From the center of this instant, self-contained blizzard, she emerged.
She was a being from myths and legends, a creature of impossible, heart-breaking beauty and terrible, absolute power. Bingyu, the magnificent, Sovereign-Level Ice Dragon. Her crystal scales, each one a perfect, many-sided diamond, shimmered with the captured light of a thousand far-off, frozen stars. Her huge, elegant body was a living mountain of starlight and frost. Her movements were like a slow, smooth, and unstoppable glacier. Her eyes were not the eyes of an animal; they were two ancient, frozen stars, holding a wisdom and a power that was absolute, eternal, and unforgiving.

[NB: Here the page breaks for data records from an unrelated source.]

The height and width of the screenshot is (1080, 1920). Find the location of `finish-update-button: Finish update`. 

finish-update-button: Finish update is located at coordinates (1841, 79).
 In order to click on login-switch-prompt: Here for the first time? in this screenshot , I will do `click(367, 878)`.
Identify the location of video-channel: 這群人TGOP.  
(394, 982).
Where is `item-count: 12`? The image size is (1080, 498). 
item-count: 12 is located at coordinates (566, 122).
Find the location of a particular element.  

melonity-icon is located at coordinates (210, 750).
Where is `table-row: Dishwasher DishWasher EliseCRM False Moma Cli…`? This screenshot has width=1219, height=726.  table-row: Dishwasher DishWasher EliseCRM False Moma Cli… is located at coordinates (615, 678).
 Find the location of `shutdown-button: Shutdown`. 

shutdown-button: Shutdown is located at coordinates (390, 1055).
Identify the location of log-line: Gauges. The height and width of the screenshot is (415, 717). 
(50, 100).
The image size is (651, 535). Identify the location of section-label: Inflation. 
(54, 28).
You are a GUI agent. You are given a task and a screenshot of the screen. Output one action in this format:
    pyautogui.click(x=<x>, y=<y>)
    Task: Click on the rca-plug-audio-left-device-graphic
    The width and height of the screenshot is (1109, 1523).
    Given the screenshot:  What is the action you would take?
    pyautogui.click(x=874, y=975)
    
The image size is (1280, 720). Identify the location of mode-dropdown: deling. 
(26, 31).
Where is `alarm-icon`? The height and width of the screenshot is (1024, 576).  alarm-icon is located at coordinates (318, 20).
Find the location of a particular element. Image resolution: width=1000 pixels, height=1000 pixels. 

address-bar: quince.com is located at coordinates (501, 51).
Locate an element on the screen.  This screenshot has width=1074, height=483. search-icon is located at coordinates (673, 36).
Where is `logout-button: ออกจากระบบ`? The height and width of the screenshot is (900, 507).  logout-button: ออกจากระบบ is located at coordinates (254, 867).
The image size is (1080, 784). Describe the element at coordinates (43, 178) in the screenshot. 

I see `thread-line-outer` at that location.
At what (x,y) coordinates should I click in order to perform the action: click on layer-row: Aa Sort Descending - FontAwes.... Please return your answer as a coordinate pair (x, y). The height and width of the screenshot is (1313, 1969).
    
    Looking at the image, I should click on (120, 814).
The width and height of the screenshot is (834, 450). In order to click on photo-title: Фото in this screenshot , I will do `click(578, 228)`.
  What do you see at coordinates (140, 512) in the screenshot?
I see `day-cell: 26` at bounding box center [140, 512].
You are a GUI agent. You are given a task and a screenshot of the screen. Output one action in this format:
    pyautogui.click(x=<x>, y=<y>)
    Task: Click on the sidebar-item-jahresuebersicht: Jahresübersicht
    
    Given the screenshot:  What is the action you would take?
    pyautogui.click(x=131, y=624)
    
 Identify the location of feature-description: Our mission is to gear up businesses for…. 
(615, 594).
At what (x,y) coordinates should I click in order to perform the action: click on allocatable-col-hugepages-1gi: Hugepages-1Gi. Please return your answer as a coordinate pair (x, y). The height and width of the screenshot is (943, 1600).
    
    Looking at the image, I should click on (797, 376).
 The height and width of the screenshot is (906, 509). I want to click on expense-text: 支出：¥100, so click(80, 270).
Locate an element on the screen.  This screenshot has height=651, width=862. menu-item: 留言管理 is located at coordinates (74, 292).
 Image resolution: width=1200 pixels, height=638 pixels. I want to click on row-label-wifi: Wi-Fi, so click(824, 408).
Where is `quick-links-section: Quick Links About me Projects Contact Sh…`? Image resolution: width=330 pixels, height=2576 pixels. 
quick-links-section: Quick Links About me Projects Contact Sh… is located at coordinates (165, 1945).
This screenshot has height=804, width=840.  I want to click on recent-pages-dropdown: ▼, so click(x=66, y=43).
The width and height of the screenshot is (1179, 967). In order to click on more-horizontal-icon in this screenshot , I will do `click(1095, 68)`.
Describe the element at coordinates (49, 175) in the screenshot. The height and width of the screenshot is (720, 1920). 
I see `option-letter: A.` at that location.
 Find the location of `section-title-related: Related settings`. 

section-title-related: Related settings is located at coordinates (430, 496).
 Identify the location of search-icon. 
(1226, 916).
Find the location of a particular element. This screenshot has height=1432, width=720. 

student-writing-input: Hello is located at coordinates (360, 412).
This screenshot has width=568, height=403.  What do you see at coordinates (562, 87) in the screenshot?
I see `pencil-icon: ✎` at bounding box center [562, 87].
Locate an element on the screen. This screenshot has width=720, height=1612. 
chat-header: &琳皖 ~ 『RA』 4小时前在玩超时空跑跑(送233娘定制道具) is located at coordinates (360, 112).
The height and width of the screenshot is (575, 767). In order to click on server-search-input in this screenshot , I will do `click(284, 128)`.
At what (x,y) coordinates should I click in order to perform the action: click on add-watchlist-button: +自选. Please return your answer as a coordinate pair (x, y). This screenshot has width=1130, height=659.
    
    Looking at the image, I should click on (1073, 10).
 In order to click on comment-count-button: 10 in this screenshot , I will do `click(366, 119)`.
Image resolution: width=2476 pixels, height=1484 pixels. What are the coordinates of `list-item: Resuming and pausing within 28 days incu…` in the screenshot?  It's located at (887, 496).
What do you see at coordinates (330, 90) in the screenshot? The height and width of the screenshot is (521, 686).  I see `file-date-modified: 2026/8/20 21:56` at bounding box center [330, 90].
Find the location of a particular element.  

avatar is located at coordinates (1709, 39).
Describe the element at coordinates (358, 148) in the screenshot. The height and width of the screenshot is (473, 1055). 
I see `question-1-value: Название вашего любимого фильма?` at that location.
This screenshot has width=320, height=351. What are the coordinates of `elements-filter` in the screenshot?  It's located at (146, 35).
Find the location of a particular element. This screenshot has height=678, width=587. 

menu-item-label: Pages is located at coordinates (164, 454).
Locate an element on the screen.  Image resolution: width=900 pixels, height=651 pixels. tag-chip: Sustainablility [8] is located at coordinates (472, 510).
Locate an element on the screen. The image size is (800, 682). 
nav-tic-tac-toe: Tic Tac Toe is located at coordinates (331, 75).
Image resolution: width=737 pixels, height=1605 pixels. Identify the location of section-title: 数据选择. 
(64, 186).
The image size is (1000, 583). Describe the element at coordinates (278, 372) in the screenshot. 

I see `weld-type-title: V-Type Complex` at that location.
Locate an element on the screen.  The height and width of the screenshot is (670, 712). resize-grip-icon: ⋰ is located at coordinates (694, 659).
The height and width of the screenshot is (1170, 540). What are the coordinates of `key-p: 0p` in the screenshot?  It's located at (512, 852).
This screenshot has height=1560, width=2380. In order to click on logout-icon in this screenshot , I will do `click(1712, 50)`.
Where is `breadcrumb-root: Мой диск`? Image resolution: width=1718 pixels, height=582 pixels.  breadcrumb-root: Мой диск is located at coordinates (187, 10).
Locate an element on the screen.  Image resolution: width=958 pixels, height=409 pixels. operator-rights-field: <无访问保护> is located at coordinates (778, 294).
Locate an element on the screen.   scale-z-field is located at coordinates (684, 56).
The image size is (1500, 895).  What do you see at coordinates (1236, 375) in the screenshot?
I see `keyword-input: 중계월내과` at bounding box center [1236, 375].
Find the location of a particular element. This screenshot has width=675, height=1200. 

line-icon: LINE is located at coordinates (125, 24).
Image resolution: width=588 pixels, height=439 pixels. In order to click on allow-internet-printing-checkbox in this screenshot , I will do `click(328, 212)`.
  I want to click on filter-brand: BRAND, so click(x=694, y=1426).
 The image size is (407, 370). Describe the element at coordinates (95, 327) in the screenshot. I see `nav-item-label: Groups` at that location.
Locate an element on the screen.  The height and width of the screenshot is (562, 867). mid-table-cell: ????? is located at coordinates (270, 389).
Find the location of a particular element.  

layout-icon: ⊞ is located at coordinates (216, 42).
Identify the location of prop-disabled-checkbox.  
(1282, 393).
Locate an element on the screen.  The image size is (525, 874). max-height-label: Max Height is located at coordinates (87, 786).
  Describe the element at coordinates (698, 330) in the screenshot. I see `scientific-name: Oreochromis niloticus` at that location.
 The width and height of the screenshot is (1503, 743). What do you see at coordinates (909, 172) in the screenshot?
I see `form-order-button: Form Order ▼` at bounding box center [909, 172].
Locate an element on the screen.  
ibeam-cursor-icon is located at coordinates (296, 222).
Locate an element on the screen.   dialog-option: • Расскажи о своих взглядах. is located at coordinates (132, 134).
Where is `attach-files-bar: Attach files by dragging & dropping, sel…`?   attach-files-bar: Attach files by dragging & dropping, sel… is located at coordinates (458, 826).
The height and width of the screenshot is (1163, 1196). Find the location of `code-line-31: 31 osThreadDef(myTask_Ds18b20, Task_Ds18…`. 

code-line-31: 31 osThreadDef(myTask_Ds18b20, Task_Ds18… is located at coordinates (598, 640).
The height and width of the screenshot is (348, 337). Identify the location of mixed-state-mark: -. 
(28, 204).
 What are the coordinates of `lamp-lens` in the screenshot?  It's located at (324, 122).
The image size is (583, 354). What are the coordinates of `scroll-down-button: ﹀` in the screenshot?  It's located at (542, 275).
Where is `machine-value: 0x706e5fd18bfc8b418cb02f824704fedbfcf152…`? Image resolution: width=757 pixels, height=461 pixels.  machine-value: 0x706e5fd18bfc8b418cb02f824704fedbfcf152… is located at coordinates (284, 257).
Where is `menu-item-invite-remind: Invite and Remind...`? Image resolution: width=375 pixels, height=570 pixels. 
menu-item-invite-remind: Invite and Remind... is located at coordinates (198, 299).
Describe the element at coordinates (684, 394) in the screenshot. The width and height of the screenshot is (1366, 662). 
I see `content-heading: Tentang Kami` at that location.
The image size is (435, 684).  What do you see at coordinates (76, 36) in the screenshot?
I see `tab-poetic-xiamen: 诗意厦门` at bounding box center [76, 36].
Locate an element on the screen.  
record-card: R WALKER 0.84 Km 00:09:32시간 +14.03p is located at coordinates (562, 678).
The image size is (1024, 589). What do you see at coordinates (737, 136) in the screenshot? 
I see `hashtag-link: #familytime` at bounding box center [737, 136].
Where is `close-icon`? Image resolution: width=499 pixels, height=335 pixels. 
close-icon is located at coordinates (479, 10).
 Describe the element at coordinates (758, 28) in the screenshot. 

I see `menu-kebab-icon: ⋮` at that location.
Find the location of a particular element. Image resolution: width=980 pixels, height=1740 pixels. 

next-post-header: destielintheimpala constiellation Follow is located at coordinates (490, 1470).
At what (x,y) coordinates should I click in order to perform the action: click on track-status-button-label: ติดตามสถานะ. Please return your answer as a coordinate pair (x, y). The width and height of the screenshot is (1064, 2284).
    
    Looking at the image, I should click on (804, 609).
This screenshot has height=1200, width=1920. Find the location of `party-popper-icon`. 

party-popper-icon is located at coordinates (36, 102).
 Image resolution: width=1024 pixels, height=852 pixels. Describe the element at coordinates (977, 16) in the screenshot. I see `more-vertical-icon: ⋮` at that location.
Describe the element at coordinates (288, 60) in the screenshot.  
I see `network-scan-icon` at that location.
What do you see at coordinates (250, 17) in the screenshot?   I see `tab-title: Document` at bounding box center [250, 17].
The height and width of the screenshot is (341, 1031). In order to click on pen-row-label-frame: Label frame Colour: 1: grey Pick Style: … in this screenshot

But she did not stay a dragon. The moment she appeared, her huge, physical form dissolved into a swirling, chaotic vortex of shimmering, crystal light, a blizzard of pure, conceptual energy. And this blizzard did not expand. It collapsed, folding inwards, and came together around the quiet, smiling form of Lloyd Ferrum.
The merge was instant, a perfect, silent, and terrifying combination of man and god.
The world of white was torn apart by the birth of a new king.